→ Task statement:
Copy the items again, starting at the line that contains "Task: Switch to the Labels tab" and stopping after the final item. Adjust every coordinate in the answers by -58 and leave the pictures out of your copy.

Collected data entries:
* Begin *

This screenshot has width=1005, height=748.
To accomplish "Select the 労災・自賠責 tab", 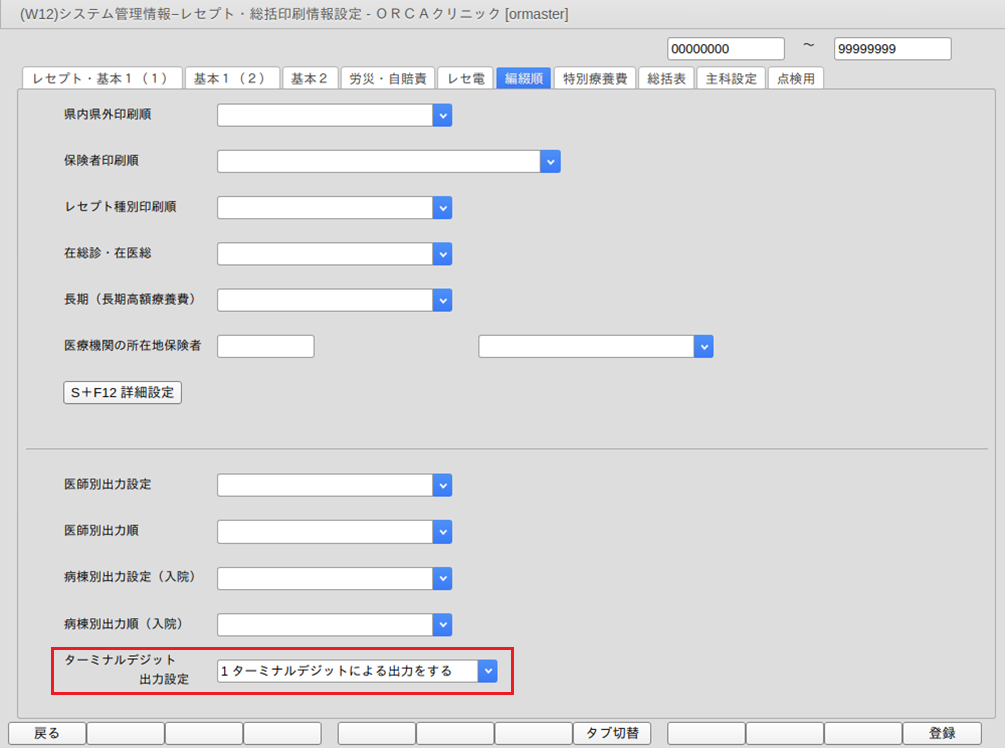I will 388,79.
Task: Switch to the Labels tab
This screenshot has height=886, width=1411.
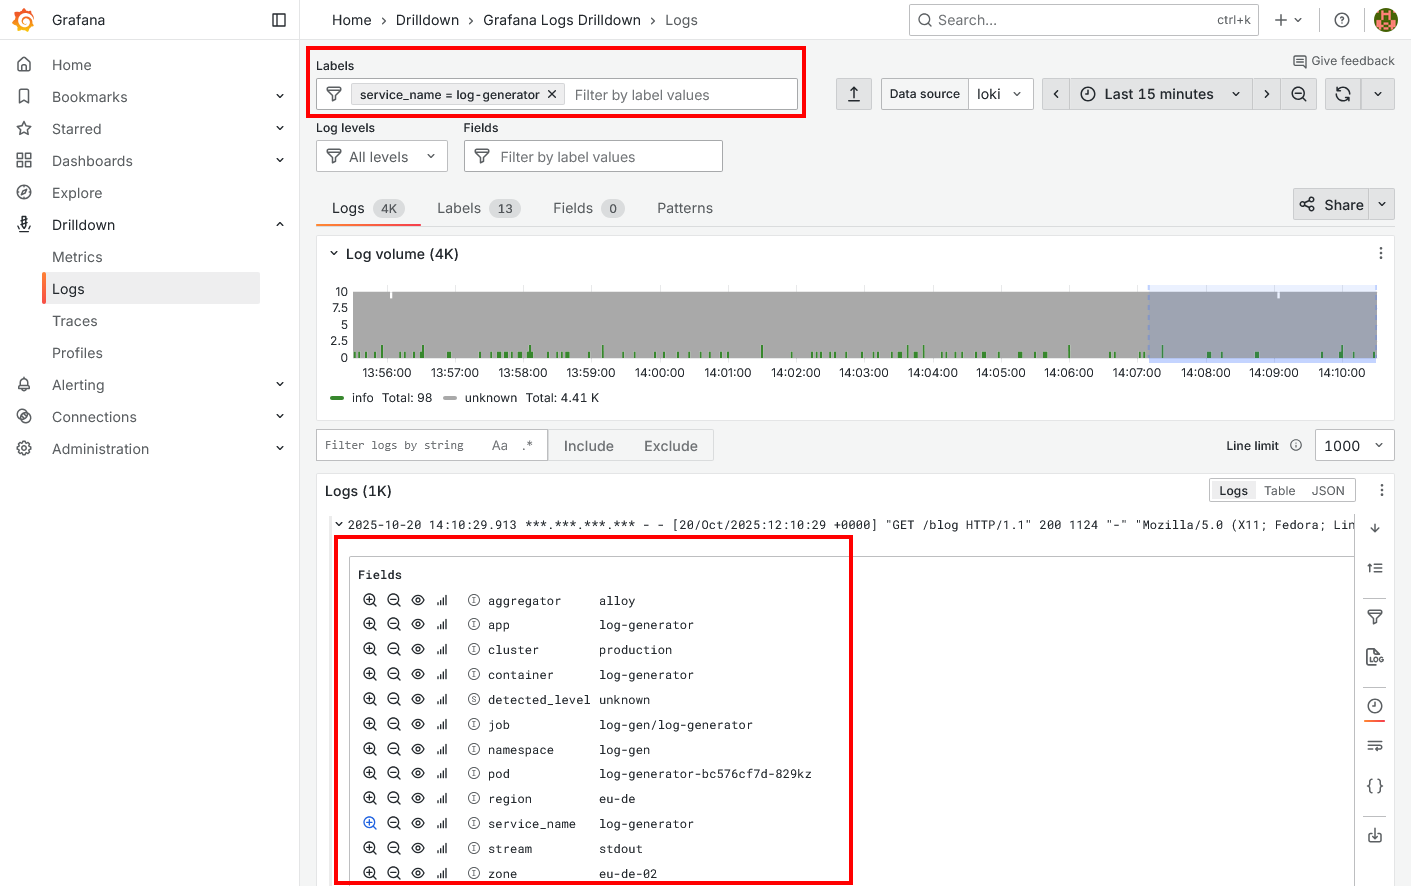Action: point(459,208)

* End *

→ Written reply:
Task: Switch to the Labels tab
This screenshot has height=886, width=1411.
Action: point(401,150)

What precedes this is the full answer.